Impatto, sconfinamento, scoperta di un segreto attraverso il riflesso. Sembra un richiamo al romanzo di Carrol, invece è il vademecum per inoltrarsi nelle viscere di Palazzo Brancaccio, dove il 25 febbraio è stata inaugurata la mostra “Per speculum in aenigmate” del duo Draga & Aurel. Nella luxury location di via Merulana, ultima dimora del patriziato romano, pulsa la galleria Contemporary Cluster, premiata come miglior spazio ibrido d’Italia, che ospita la rassegna fino al 13 marzo 2022.
La coppia di artisti e designer, con background diversificati, tra progettazione d’interni e alta moda, attua una sofisticata messa in dialogo di pittura e design.
L’intero percorso è un’indagine sulla linea di confine tra dispositivi mixed-mediali, che si caricano attraverso la reciprocità.
Opere pittoriche e pezzi di design specchiandosi trovano spazio nella stessa definizione: oggetti d’arte-funzionali. “Questo è un quadro, ma può diventare il piano di un tavolo” ha spiegato Aurel K. Basedow, indicando una delle sue opere riflettenti.
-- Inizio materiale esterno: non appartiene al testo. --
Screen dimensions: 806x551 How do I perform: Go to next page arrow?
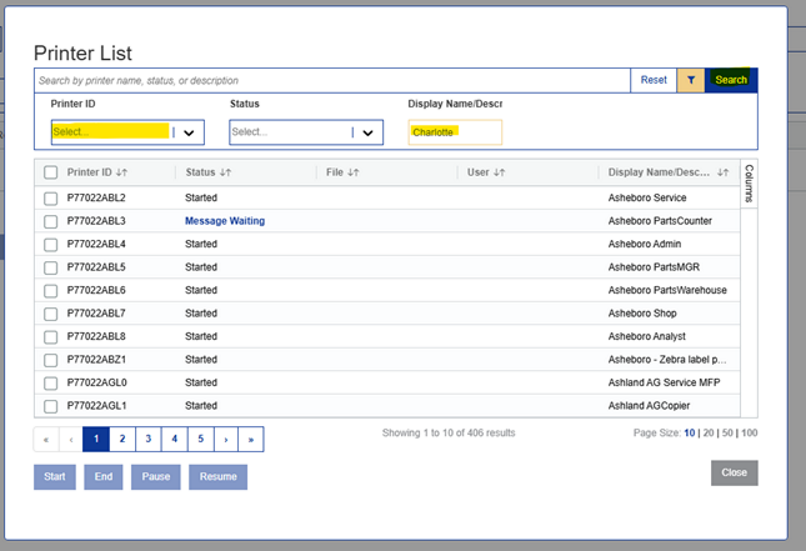point(226,439)
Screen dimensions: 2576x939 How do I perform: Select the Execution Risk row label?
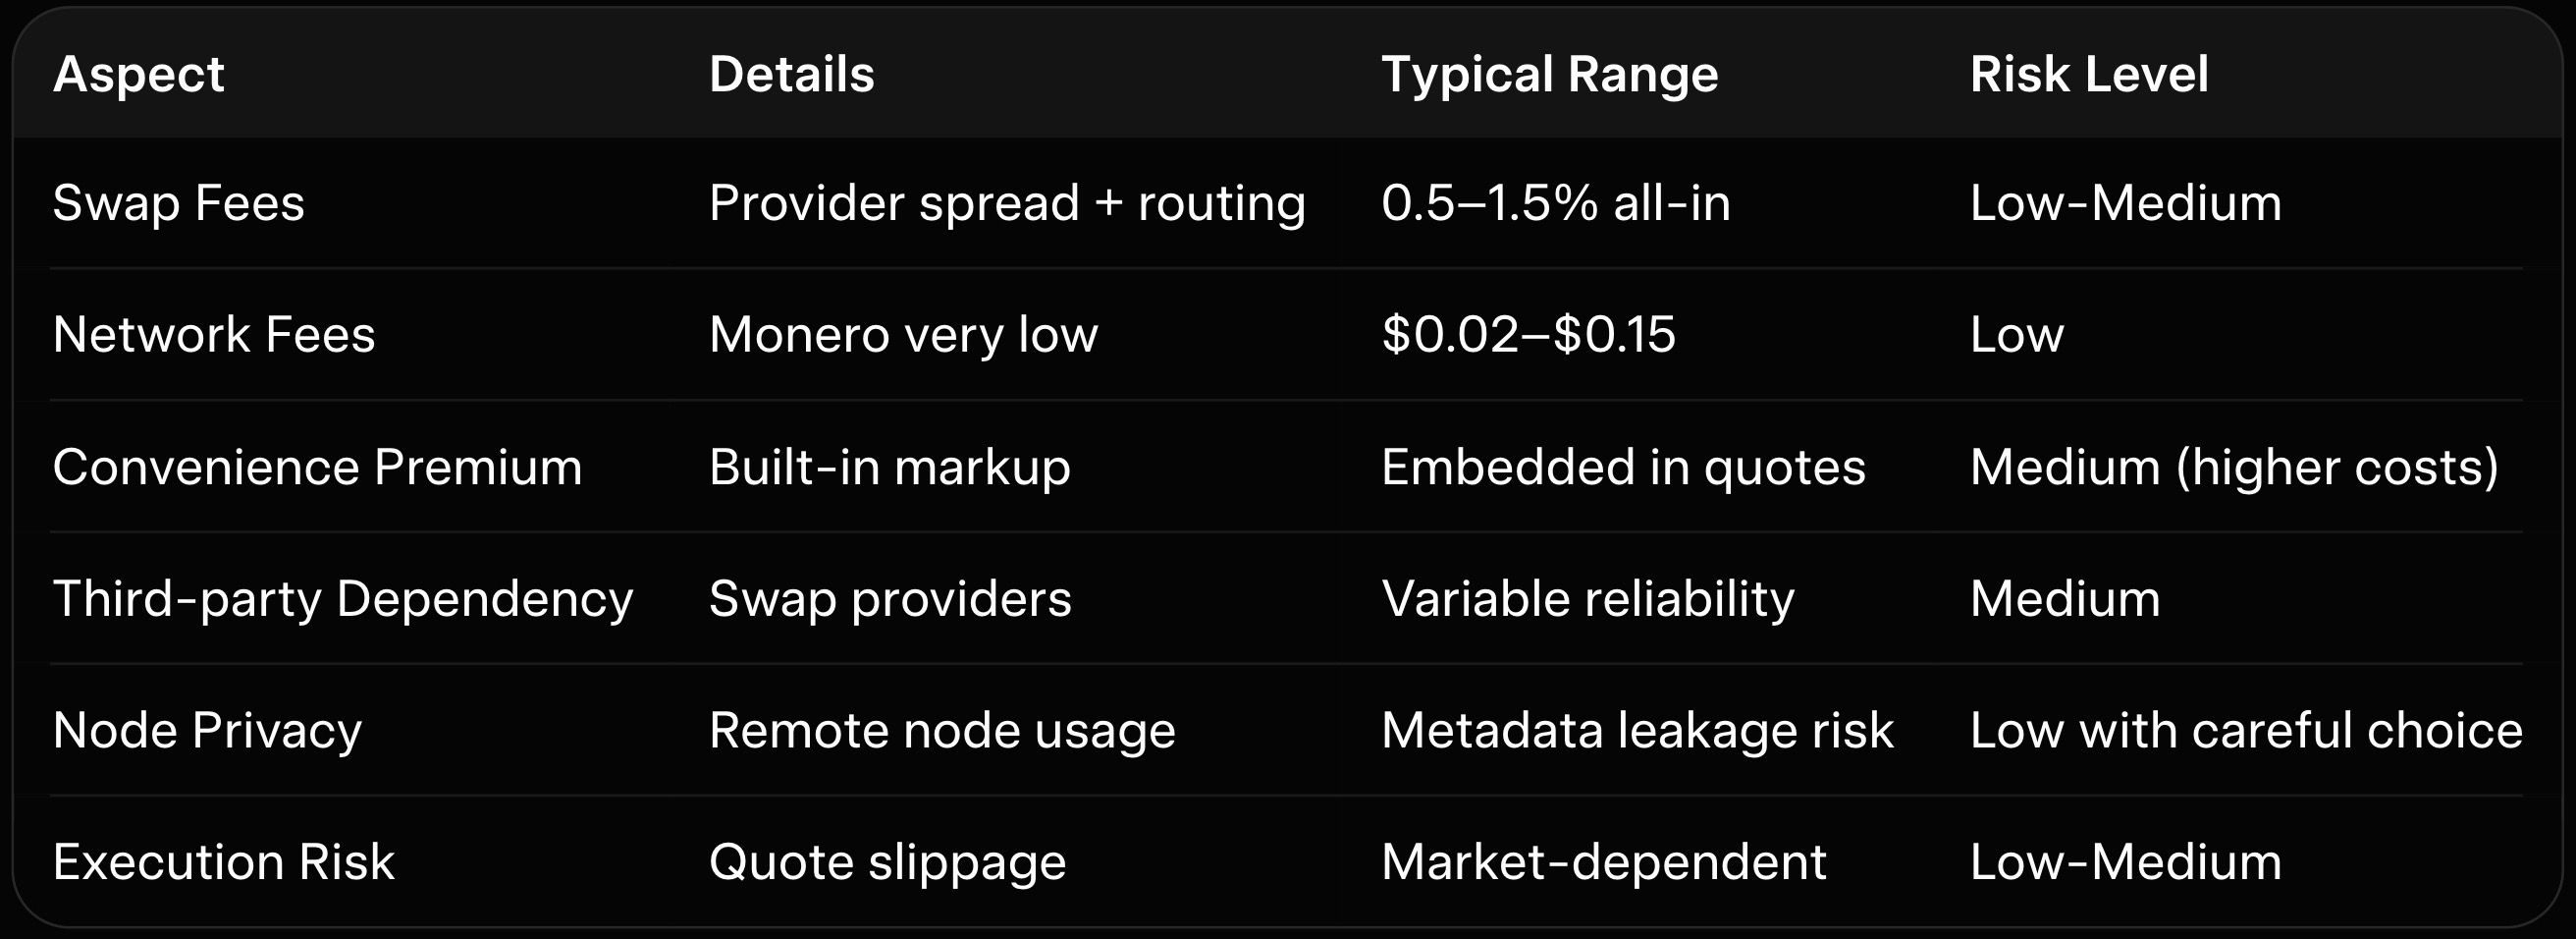tap(224, 862)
La messa a fuoco è sulle connessioni che scavalcano i limiti oggettuali e gli ambiti espressivi. Nulla è solo ciò che appare. I dipinti sono anche sculture: rettangoli totemici traslucidi, la cui estensione nelle tre dimensioni è essenziale.
Il titolo della mostra, un frammento dall’Inno alla Carità di San Paolo, dice del sussurrato spiritualismo degli artisti. “I nostri lavori vengono realizzati separatamente, ma uniti creano una connessione mistica” ha aggiunto Aurel.
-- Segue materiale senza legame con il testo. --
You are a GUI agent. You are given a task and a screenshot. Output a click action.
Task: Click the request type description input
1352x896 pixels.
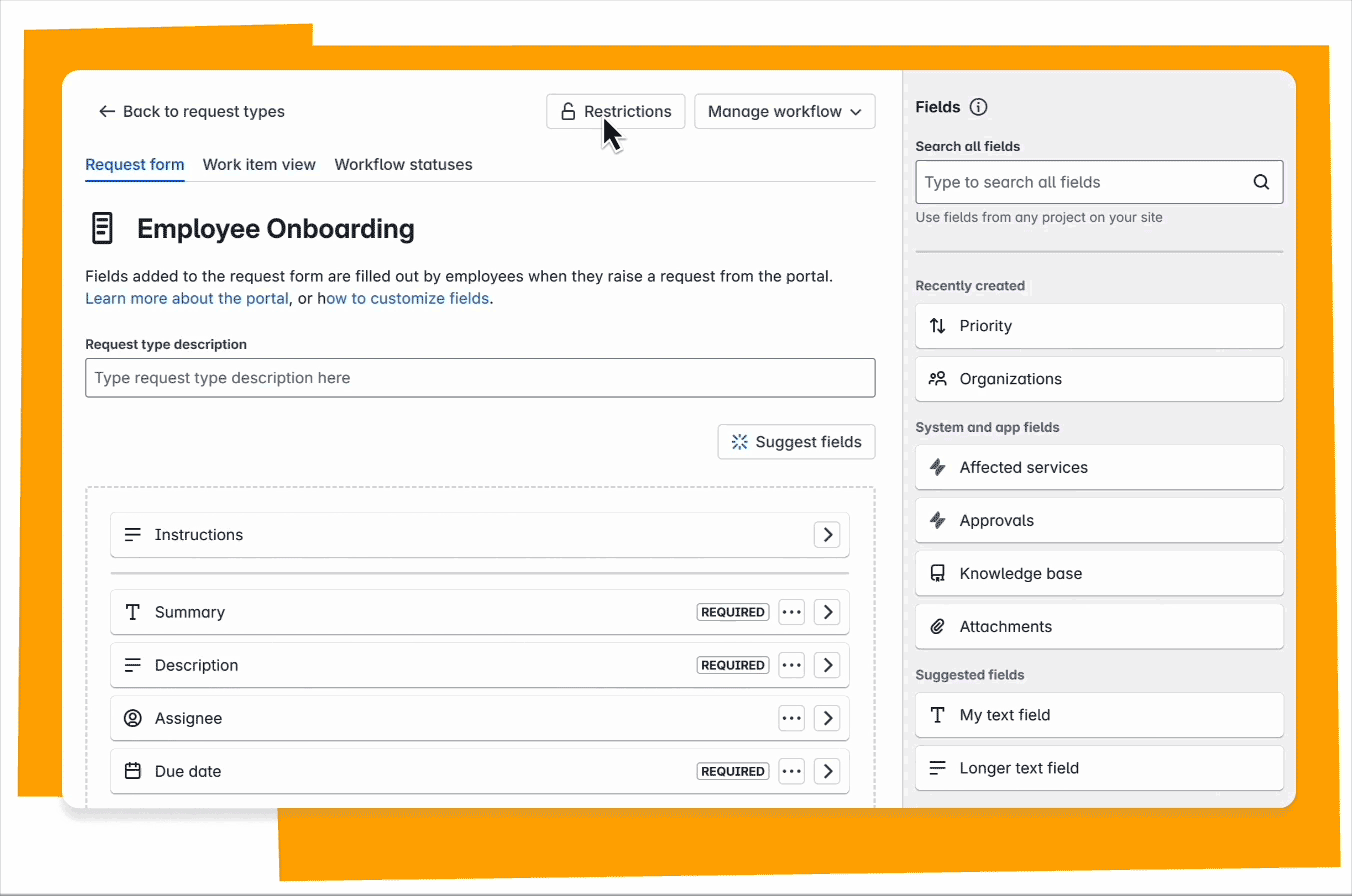480,378
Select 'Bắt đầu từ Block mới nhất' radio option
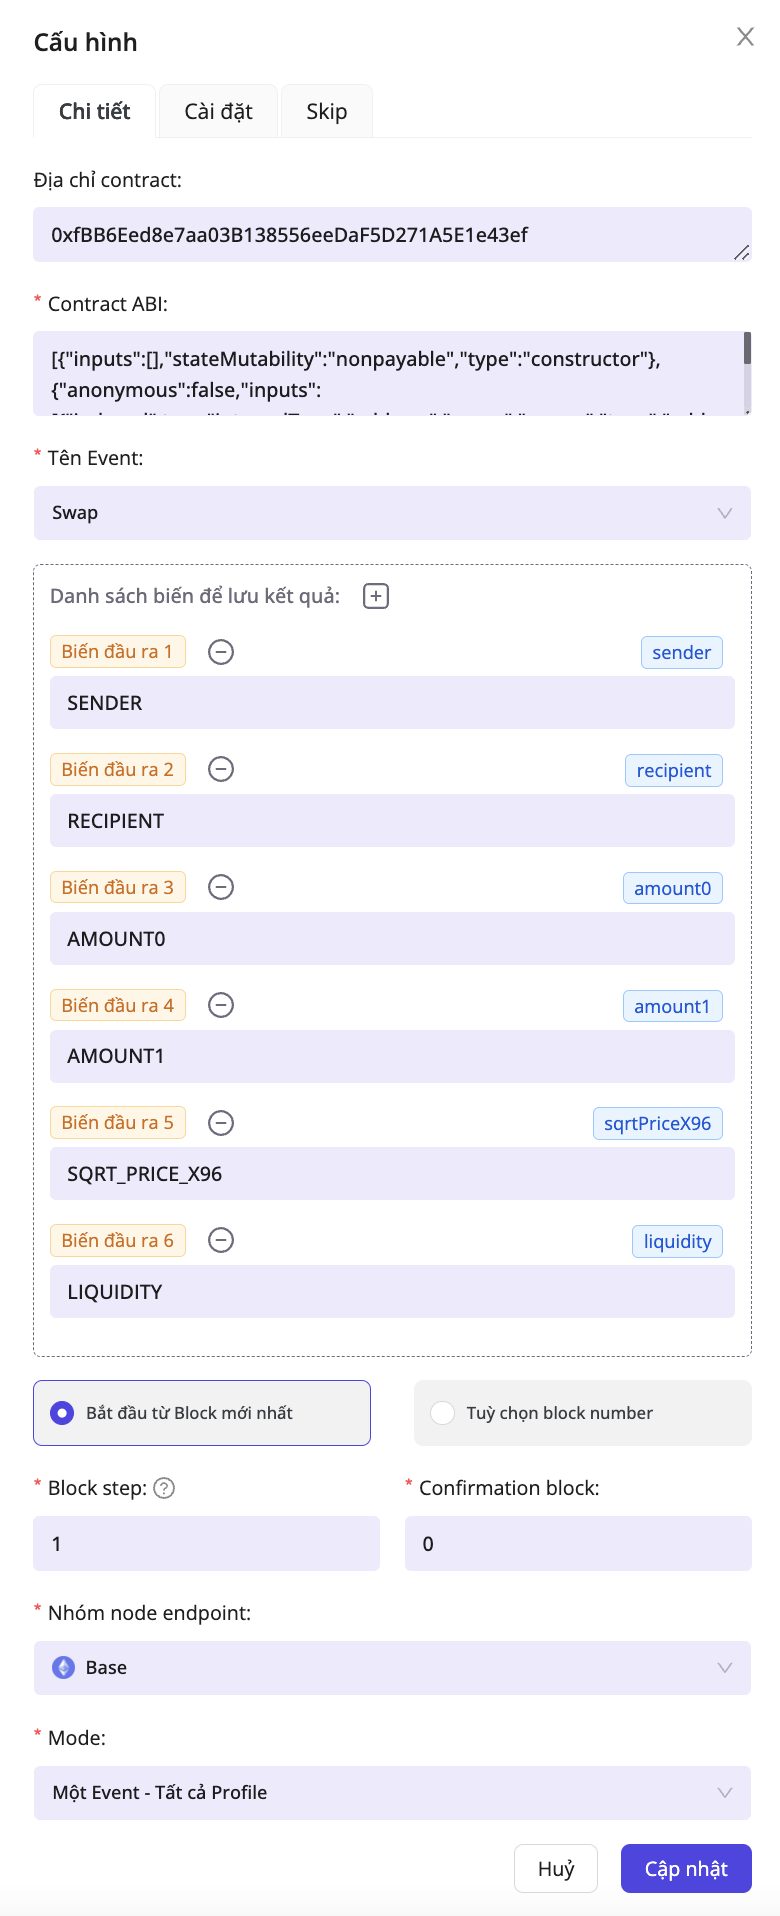 click(x=63, y=1413)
Mistica, come la prima grande sala dove la trinità delle luci al neon fa della parete di fondo un altare pop.
Al centro dello spazio un grande oggetto circolare: “è un cerchio, ma un cerchio aperto, dove entra il simbolo della croce. Un elemento che si nasconde sempre anche nei lavori di Aurel” ha rivelato Draga Obradovic alludendo alla sua panca verde, in resina e cemento corroso con il sale, l’antica tecnica usata dai romani per imitare il travertino. “Il valore di un’opera non risiede nella sua materia, ma nel modo in cui viene lavorata” ha precisato l’artista. Il passato è fonte inesauribile d’ispirazione per artisti nati come ‘pescatori’ di arredi da rinnovare.
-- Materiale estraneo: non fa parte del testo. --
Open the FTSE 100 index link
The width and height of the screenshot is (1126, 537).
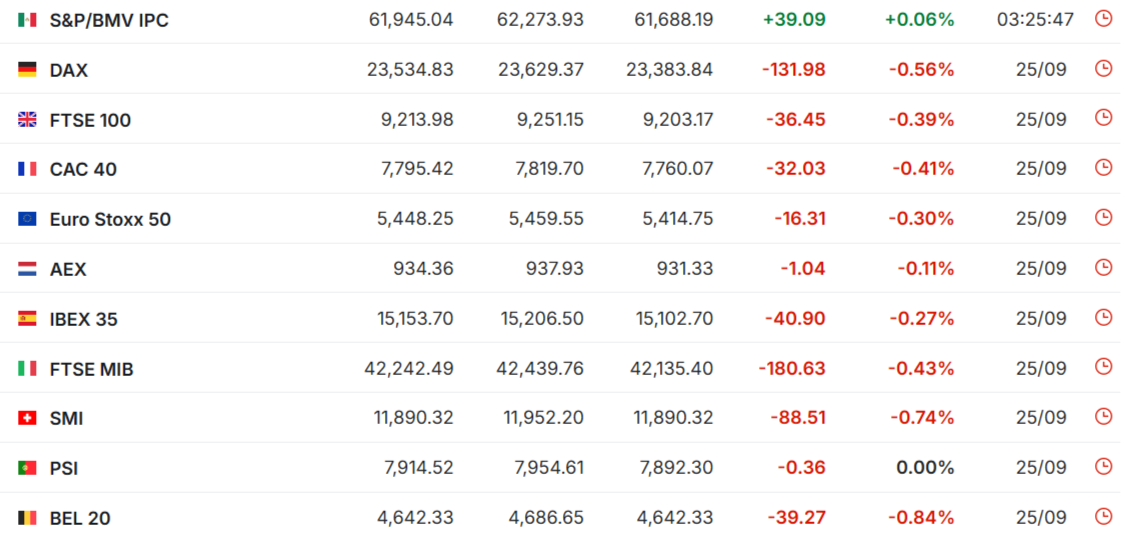90,120
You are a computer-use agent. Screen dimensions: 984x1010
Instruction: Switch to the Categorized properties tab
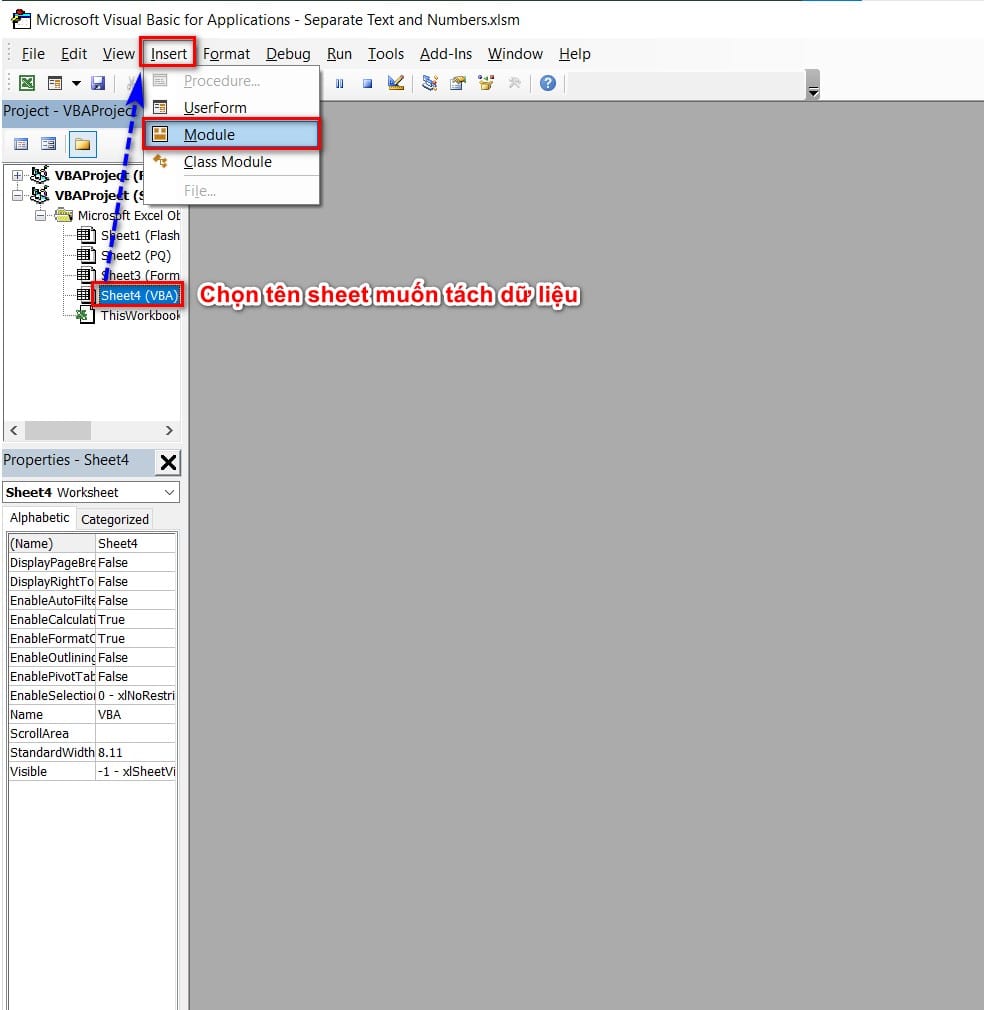pyautogui.click(x=114, y=519)
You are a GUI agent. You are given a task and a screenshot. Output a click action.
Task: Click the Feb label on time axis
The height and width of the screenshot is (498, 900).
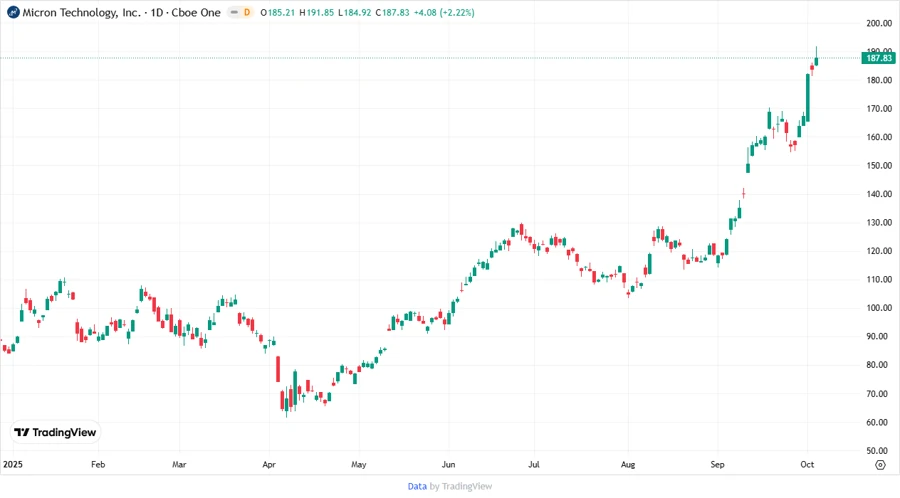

Lungo l’iter il leit-motiv è quello dello specchio: gli oggetti di design di Draga, a terra, si legano ai lavori di Aurel, appesi, attivando nel fruitore una percezione dilatata nella direzione della variabile materica e cromatica. L’intonaco rivela un suo vissuto attraverso chiazze degli stessi colori della resina. Le fredde luci led, scavalcano la patina neoclassica dei soffitti a volta con rosoni in stucco, secondo una logica di stratificazione molto cara ad Aurel. La sintesi del suo percorso è costellato da opere collocabili nell’alveo di un neo espressionismo astratto. Si va dal grande al piccolo formato. Fil rouge: la tecnica della sovrapittura. Un tipo di pittura che s’imprime, modifica l’immagine sottostante, ma non ne cancella l’intreccio, che si tratti di una fotografia oppure di un tappeto.
“Non vogliamo affermare grandi verità, semmai esprimere una relatività. Mettiamo insieme il nostro mondo e speriamo di trasmettere agli altri la stessa forza creativa” ha commentato Draga. L’arte, sempre fagocitante, attira a sé l’oggetto d’uso quotidiano, mentre il contemporaneo instilla l’idea di trascinare una creazione artistica entro il contesto delle quattro mura. Il riflesso cattura, ma lo specchio è Vanitas o Conoscenza?
L’enigma di Draga & Aurel scardina la furia incasellatrice attuale facendo leva sulla tecnica e sfida alla ricerca di più soluzioni.